What the exercise asks -> Which lines below include "Wohnen"? Copy them all.

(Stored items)
=======

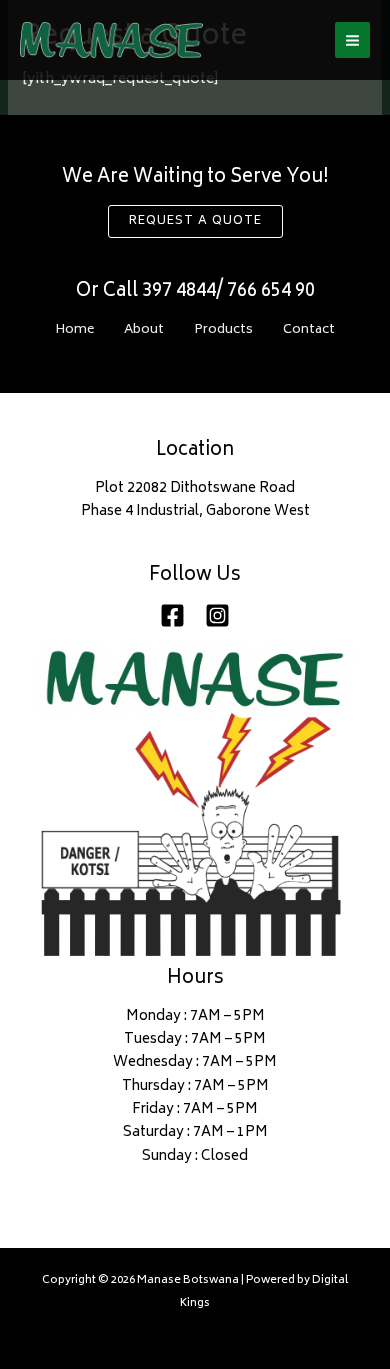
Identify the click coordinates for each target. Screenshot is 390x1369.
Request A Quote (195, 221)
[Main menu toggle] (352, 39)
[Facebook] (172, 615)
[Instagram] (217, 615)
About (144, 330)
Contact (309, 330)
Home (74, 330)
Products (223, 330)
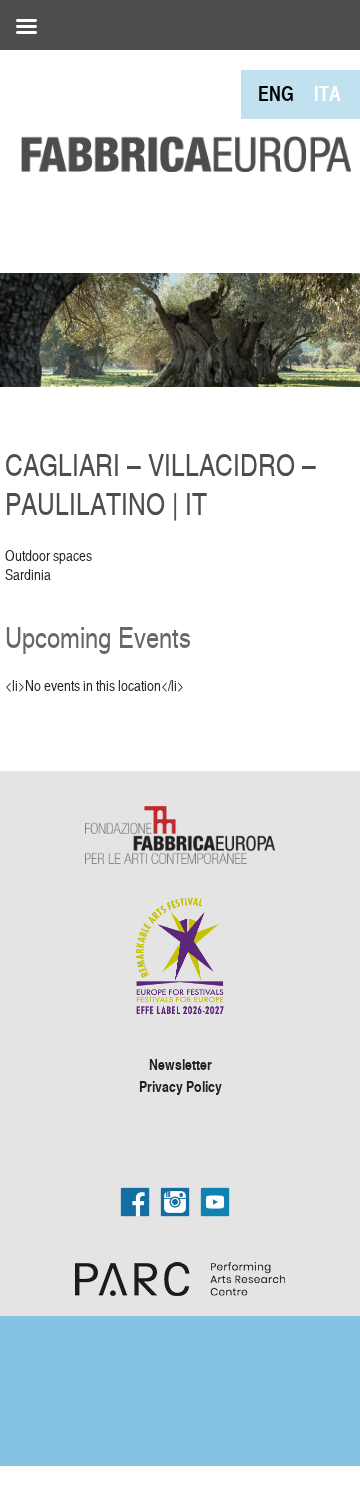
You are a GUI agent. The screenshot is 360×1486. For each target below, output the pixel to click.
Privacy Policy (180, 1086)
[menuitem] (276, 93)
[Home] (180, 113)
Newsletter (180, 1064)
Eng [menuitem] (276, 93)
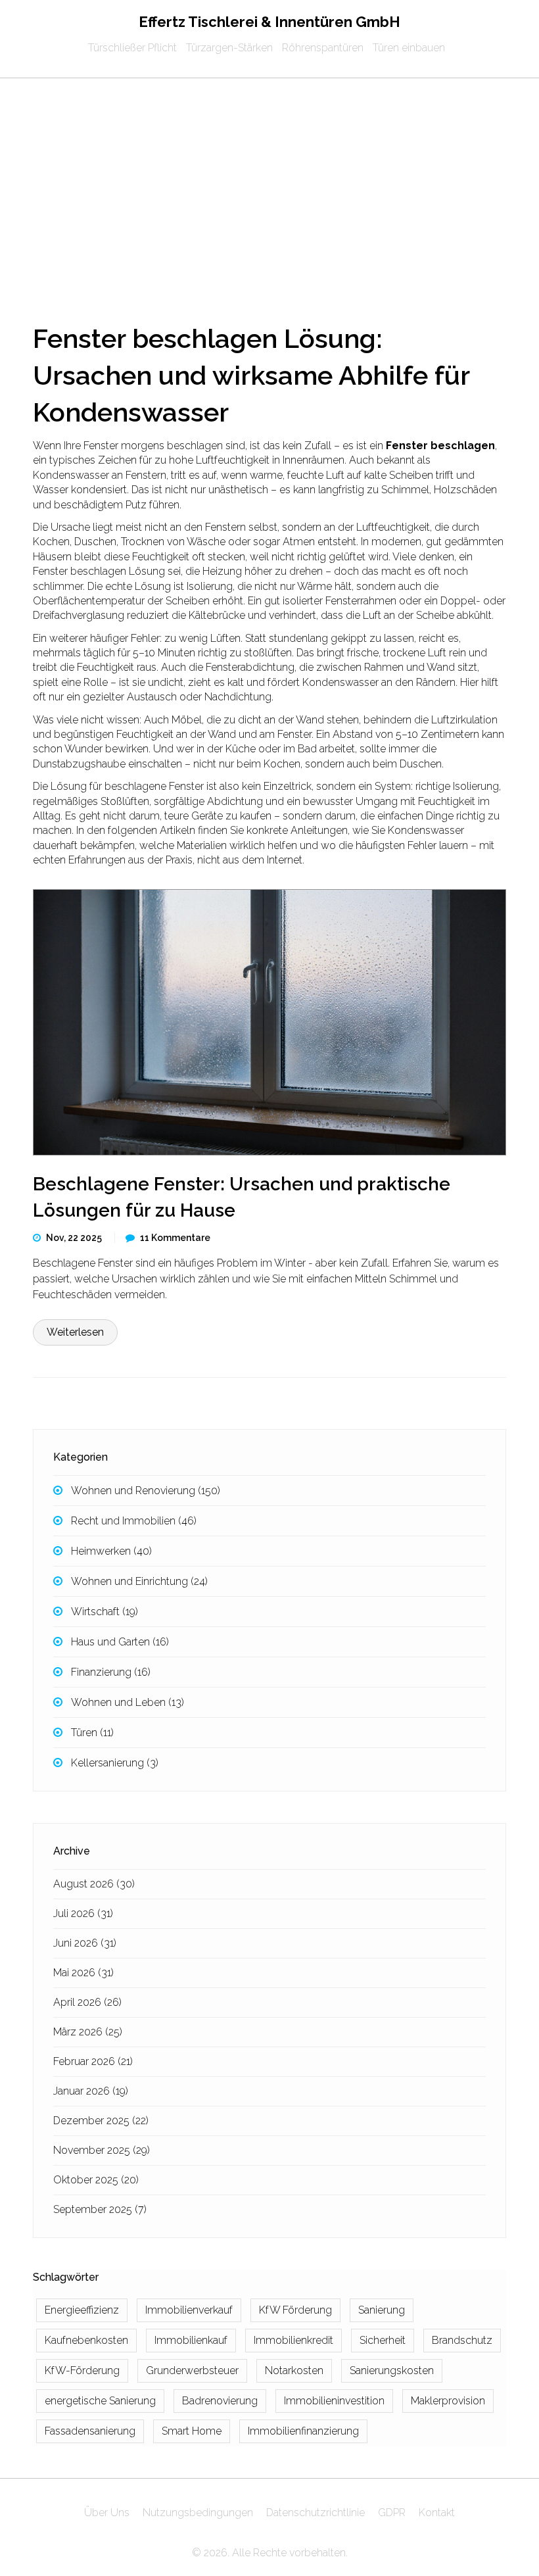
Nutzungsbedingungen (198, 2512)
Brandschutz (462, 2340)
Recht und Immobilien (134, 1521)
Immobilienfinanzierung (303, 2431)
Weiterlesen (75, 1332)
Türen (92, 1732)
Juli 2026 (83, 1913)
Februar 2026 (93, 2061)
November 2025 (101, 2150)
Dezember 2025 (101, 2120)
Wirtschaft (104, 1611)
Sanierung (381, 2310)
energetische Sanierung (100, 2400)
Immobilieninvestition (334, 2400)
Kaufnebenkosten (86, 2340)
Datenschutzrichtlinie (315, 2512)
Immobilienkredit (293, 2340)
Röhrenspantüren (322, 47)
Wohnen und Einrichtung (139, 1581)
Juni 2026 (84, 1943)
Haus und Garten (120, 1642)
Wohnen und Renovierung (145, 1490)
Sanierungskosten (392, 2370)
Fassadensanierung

=======

Written response ->
Wohnen und Einrichtung (139, 1581)
Wohnen und Renovierung (145, 1490)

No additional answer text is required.